Um segundo ponto do vídeo é que precisaríamos de 49 anos de contribuição se quiséssemos receber aposentadoria integral. De fato, a situação da nossa Previdência Social é complicada, é preciso fazer um ajuste para reduzir a taxa de crescimento dos gastos.

Mas essa parte da proposta coloca o peso do ajuste sobre as pessoas que ganham aposentadorias mais elevadas. Por quê? Porque a Previdência tem um piso que é dado pelo salário mínimo.

Nas novas regras propostas pelo governo, se uma pessoa se aposentar antes dos 49 anos de contribuição, seu benefício sofrerá um desconto. Só que, mesmo depois do desconto, o benefício não pode ser inferior a 1 salário mínimo —o tal “piso”. Ou seja, o desconto pouco importará para as pessoas mais pobres, que já têm aposentadorias próximas ao piso. E a maior parte dos beneficiários, mais de 60% deles, ganha exatamente 1 salário mínimo hoje.

Na verdade, essa regra punirá quem ganha aposentadorias maiores.

Por fim, o vídeo de Wagner Moura critica a unificação da idade mínima de aposentadoria para homens e mulheres, aos 65 anos – hoje mulheres podem se aposentar mais cedo. A justificativa está na dupla (ou tripla) jornada, já que mulheres contribuem para o sustento da casa (participando do mercado de trabalho) e, ao mesmo tempo, são responsáveis pela criação dos filhos e pelas tarefas domésticas. No Brasil, cuja sociedade é bastante machista, os homens pouco ajudariam com a casa e com os filhos. Ao se aposentar mais cedo, a mulher seria compensada por esse trabalho adicional.
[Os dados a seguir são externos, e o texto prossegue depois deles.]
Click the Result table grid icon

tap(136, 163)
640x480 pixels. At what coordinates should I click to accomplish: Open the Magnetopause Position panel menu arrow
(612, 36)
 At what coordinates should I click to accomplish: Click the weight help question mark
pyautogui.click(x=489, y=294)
Aqui o assunto é mais controverso e, sim, aberto a um debate mais qualificado.

Concordamos: o Brasil é um país machista. Isso precisa mudar. Mas temos de atacar esse problema, em vez de usar a Previdência como paliativo, o que apenas reforça a divisão injusta.
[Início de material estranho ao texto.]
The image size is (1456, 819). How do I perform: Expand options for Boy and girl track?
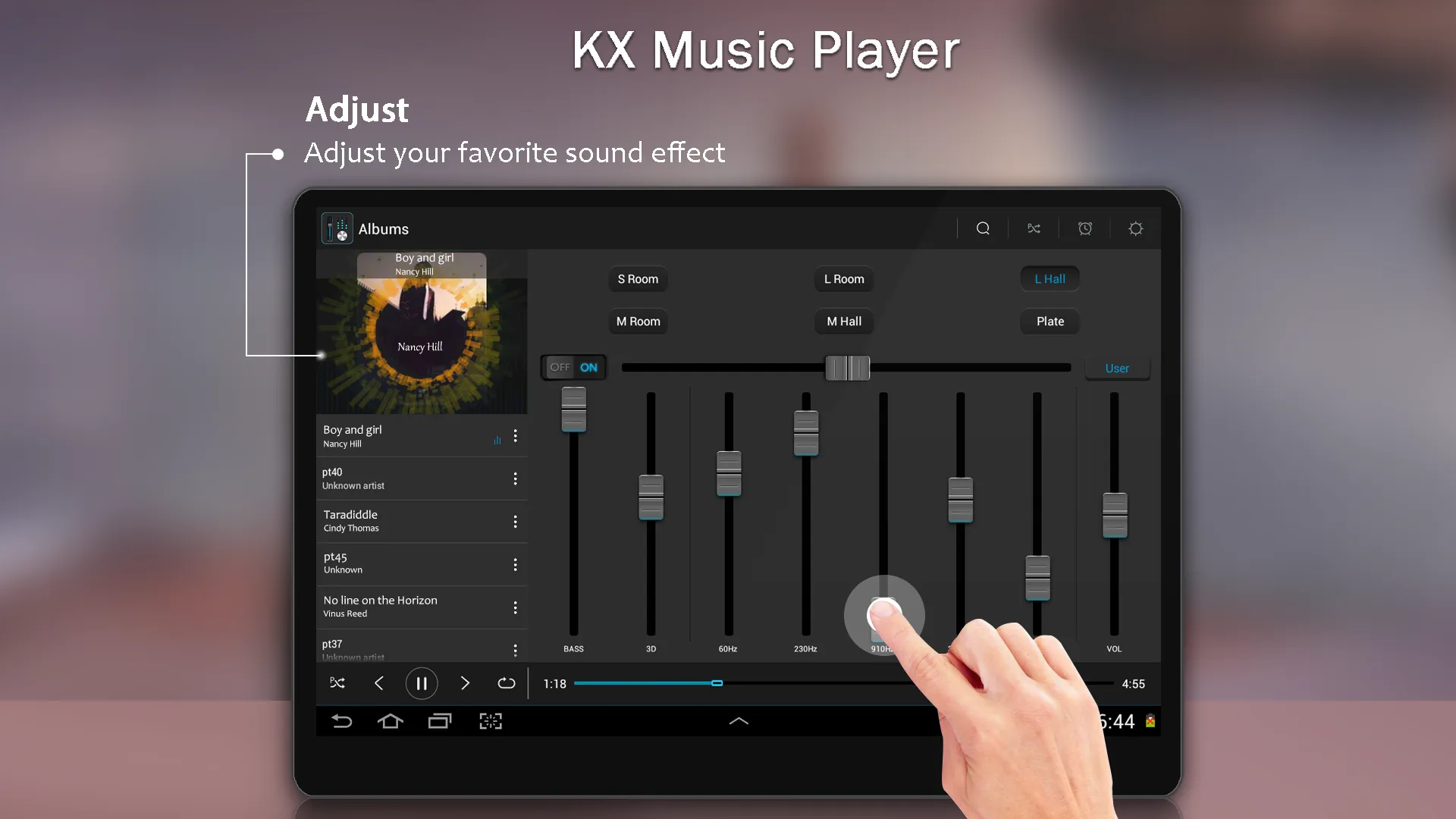[x=516, y=436]
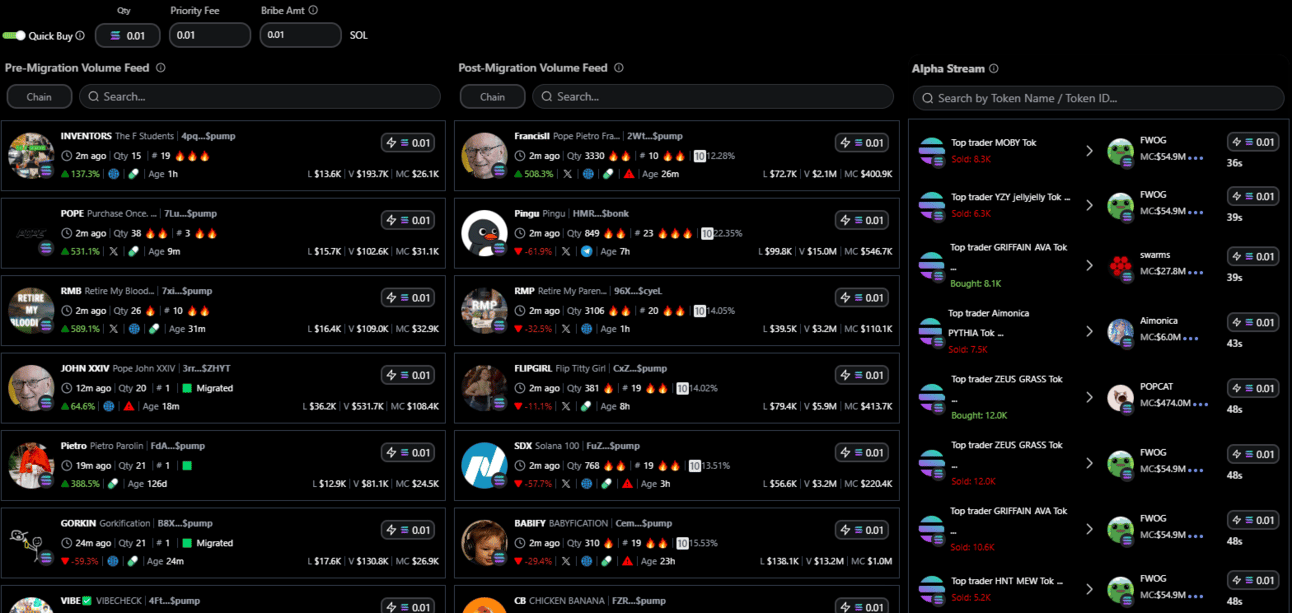The image size is (1292, 613).
Task: Quick buy 0.01 on Pingu token
Action: point(861,220)
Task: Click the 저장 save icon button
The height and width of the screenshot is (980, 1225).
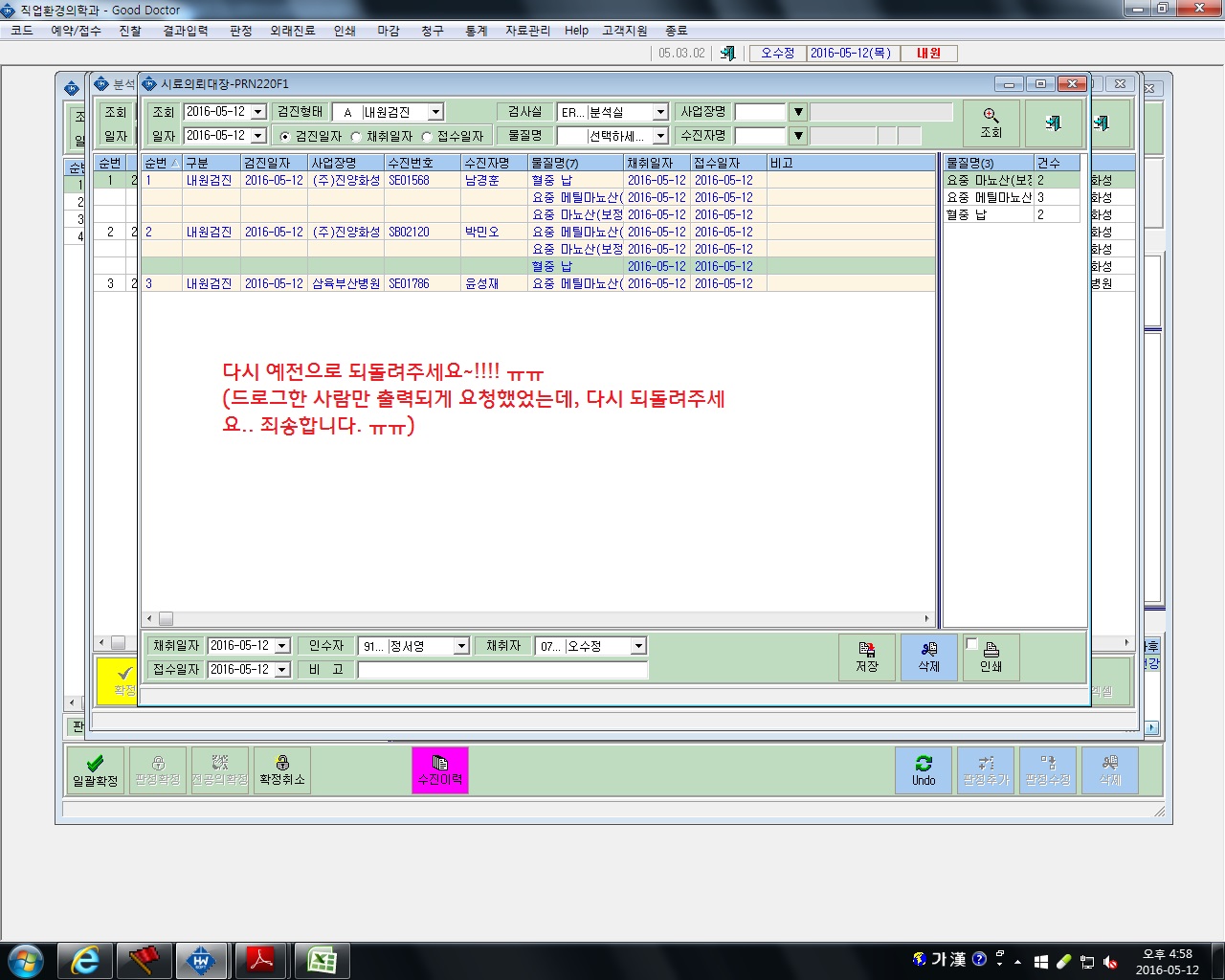Action: point(867,657)
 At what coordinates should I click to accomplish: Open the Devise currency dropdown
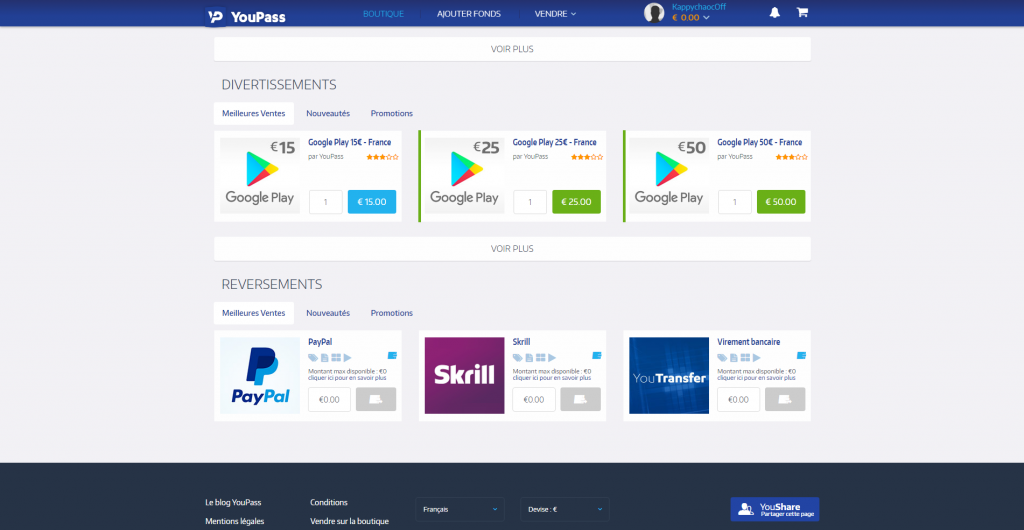pos(564,509)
Políticas que garantam mais acesso a creches e à educação em tempo integral podem ajudar. Na ausência de uma reforma ampla, porém, os gastos com a Previdência crescerão de maneira acelerada e ficará cada vez mais difícil para o Estado prover esses serviços.
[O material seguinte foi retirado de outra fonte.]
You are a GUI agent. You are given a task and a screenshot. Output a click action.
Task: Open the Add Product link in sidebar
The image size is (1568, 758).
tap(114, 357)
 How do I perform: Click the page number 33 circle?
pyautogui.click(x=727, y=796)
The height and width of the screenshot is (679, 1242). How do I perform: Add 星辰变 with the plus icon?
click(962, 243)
A opinião do Porque.com.br é que precisamos caminhar para uma sociedade de direitos iguais —e isso inclui a idade mínima de aposentadoria. E uma mudança de cultura precisa acontecer com o homem dividindo com a mulher as tarefas da casa e a criação dos filhos. Manter idades diferenciadas de aposentadoria não vai ajudar em nada nesse aspecto. Há mais um detalhe importante: a mulher tem uma expectativa de vida maior, o que significa que ela irá receber a aposentadoria por mais tempo, mesmo com a equiparação da idade mínima.

A reforma enviada pelo governo ao Congresso é perfeita? Obviamente não. Há espaço ainda para debates e ajustes, que poderão ser realizados na tramitação da proposta. Fábio Giambiagi, em entrevista à Folha, faz uma série de sugestões de mudanças que poderiam aprimorar o texto.

A atual configuração da Previdência é insustentável. Hoje, gastamos muito dinheiro para mantê-la – o equivalente a 13% do PIB, número similar aos de países europeus que têm proporção de idosos muito maior em sua população. Esse valor crescerá nas próximas décadas, com o processo de envelhecimento da população.

Para que seja levada a sério, qualquer proposta alternativa precisa levar essa questão em conta. Manter o status quo não é uma opção.